The brew day for our fourth annual Funky Dark Saison is right around the corner and I'll be blending and bottling the third batch this weekend, so there was no time like the present to taste the second batch aged on Cabernet Sauvignon grapes. At two years old it is a wonderful marriage of sour beer and wine: hearty, complex, and still balanced.
Funky Dark Saison #2 on Cabernet Sauvignon
Appearance – A thin off-white head sits on top of a nearly opaque dark brown body. During the pour I can see deep purple tones, but the beer is too dark for them to be visible in such a wide glass. The edges look clear (not surprising after two years). Despite the poor head retention the ring that persists is trailed by lacing.
Smell – Huge aroma that I can smell as soon as I start pouring. Toasted and chocolate malt, jammy fruit, spice, and clean alcohol. It is hard to tell if the spice is from the yeast, grapes, oak, or black cardamom (probably something from all four).

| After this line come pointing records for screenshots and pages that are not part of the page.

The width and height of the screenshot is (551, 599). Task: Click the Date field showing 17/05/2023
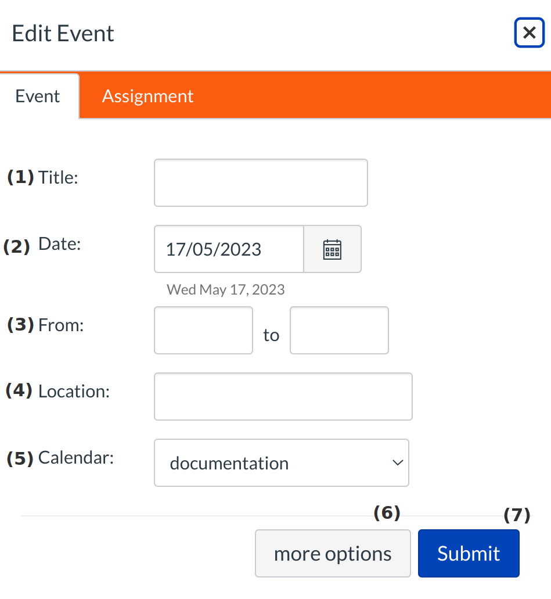(229, 249)
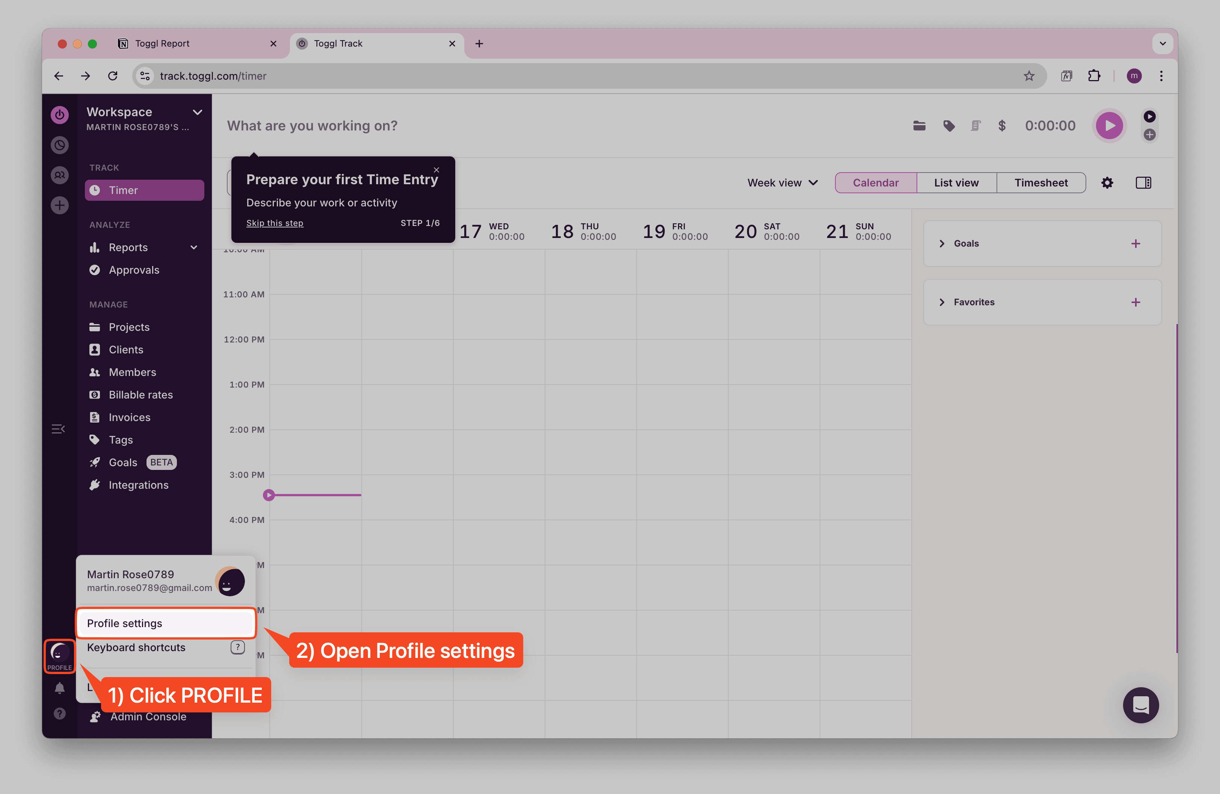This screenshot has height=794, width=1220.
Task: Click Skip this step link
Action: point(275,223)
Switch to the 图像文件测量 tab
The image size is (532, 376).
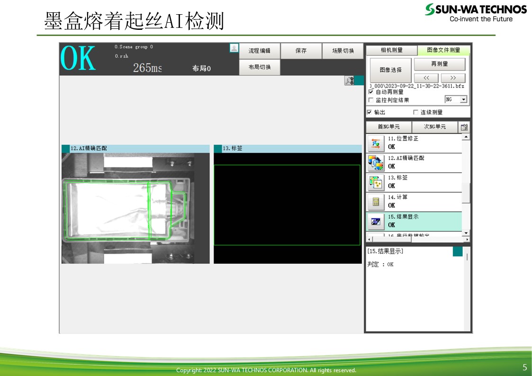coord(443,50)
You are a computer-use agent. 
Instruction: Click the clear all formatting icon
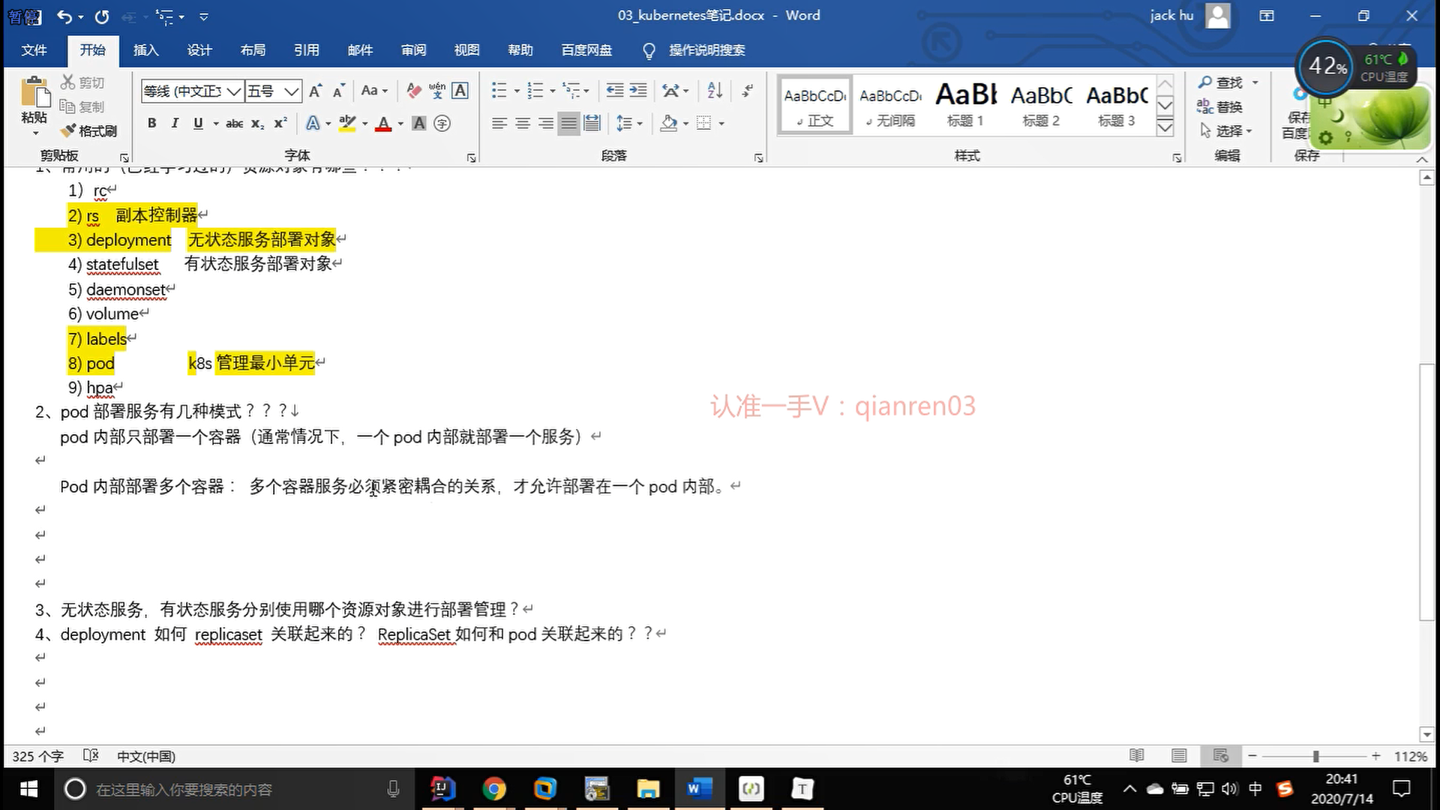[413, 91]
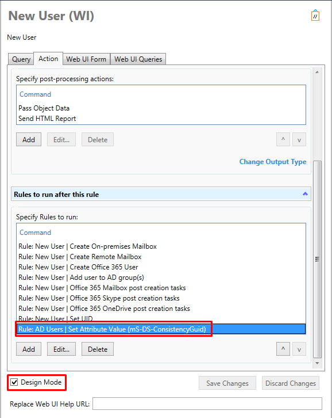Click Add under post-processing actions

coord(29,139)
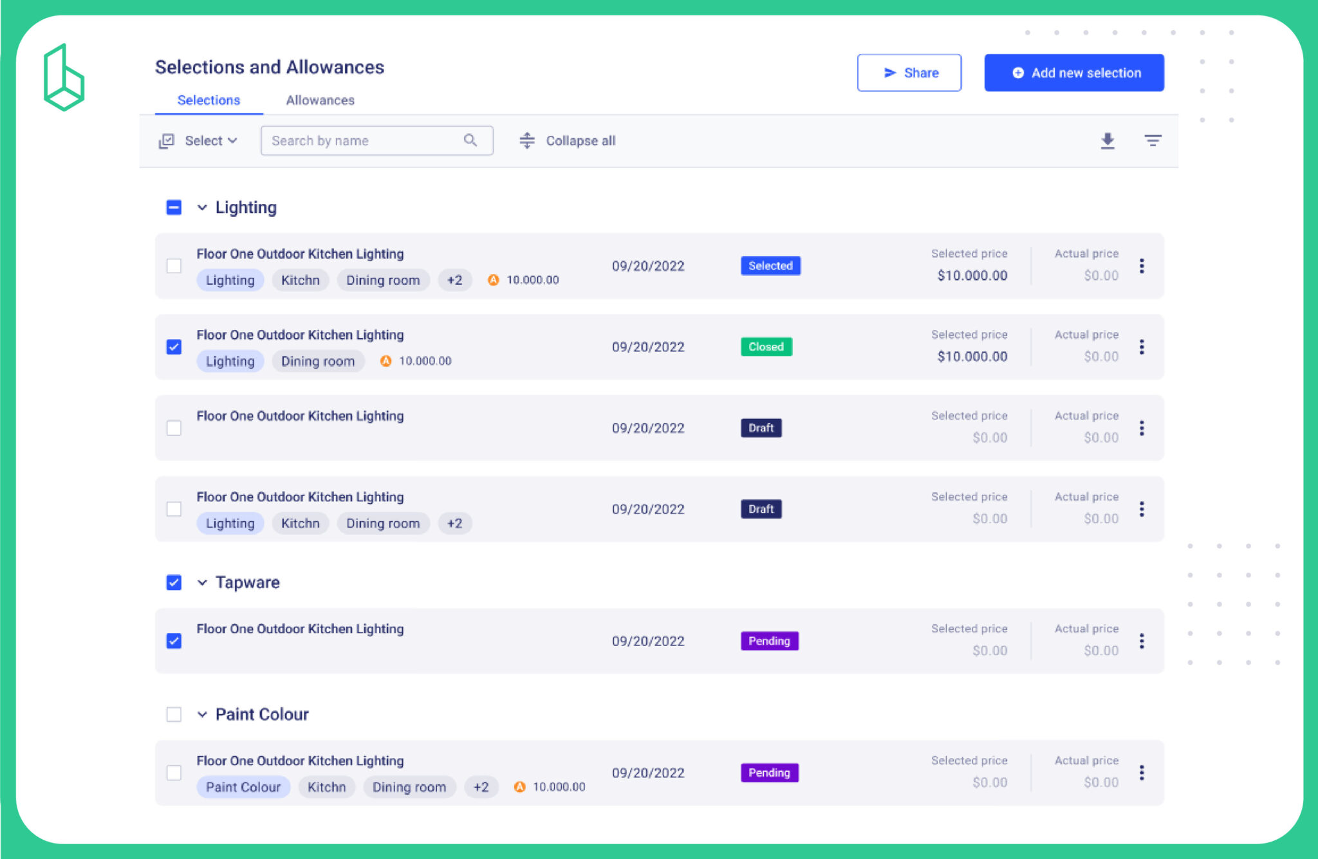Collapse the Paint Colour group chevron
The height and width of the screenshot is (859, 1318).
(202, 714)
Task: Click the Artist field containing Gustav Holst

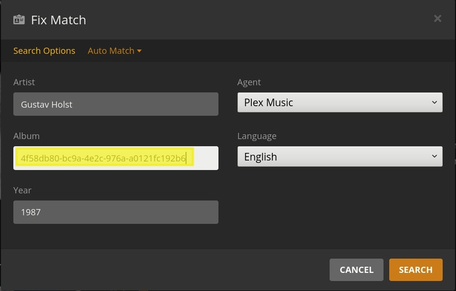Action: click(x=116, y=104)
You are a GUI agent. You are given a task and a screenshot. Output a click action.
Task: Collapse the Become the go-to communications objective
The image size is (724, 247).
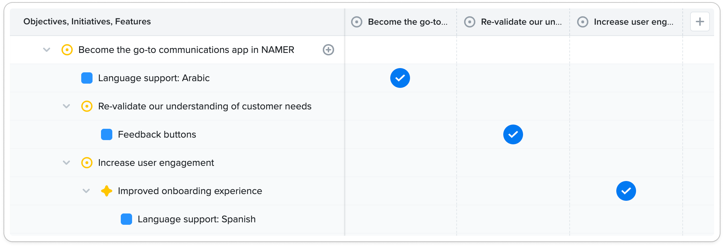click(x=47, y=50)
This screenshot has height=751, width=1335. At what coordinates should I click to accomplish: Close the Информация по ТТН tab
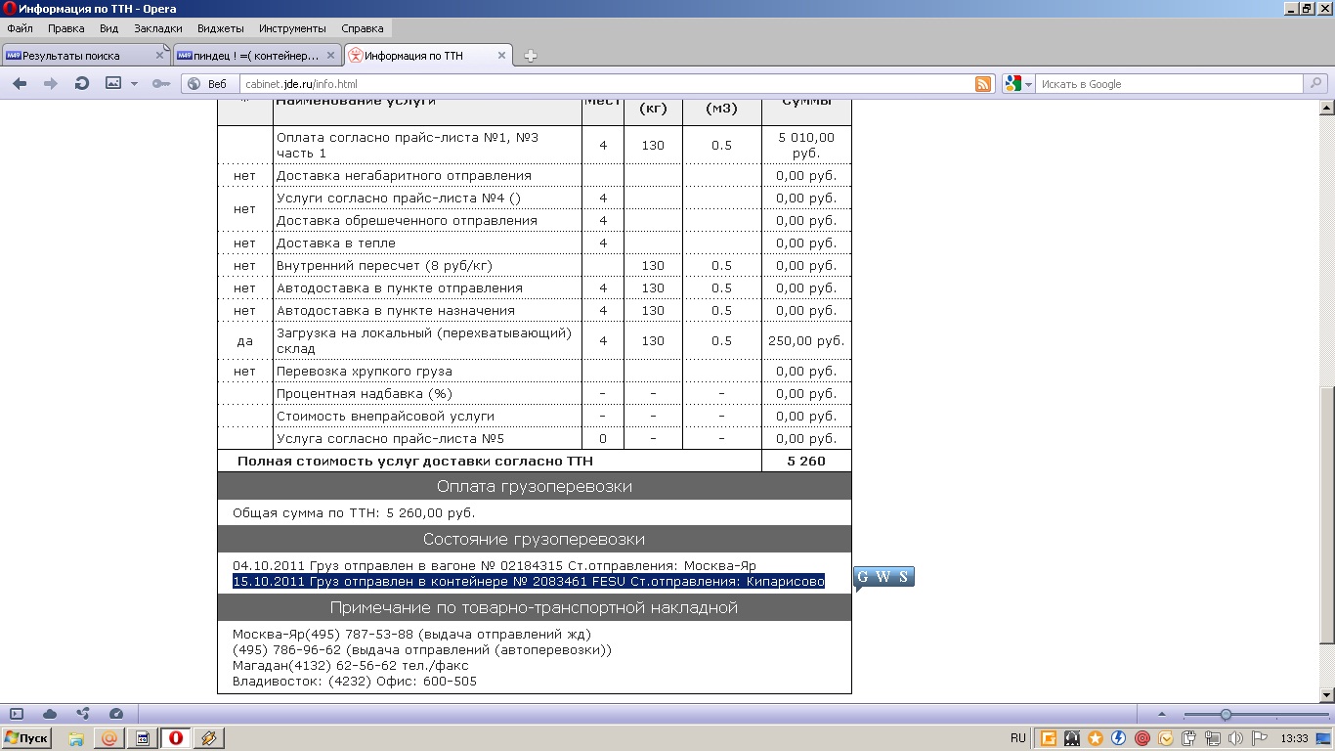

Taste – Starts like a bold red wine, the sourness hits the middle of the tongue fading as the malt picks up in the finish. I love a beer that progresses through each sip, changing as it travels over the tongue. The lactic acid is smooth and not overpowering, but there is no question that this is a sour beer. The peppery spice of the yeast comes through more than in the aroma. ~11% ABV adds warmth, but the sourness hides the booze surprisingly well.
Mouthfeel – Doesn't come off as thin or hot, but the featherweight body and moderate-high carbonation let you know it is Belgian. The tannins extracted during the long time spent sitting on the grape skins helps to add firmness.
Drinkability & Notes – I think this batch is terrific, I'd put it up against Russian River Consecration any day. The grapes temper the black cardamom, and their sugars helped spur additional souring. I'm trying to hang onto as many bottles as I can, this one should be even better in a year or two.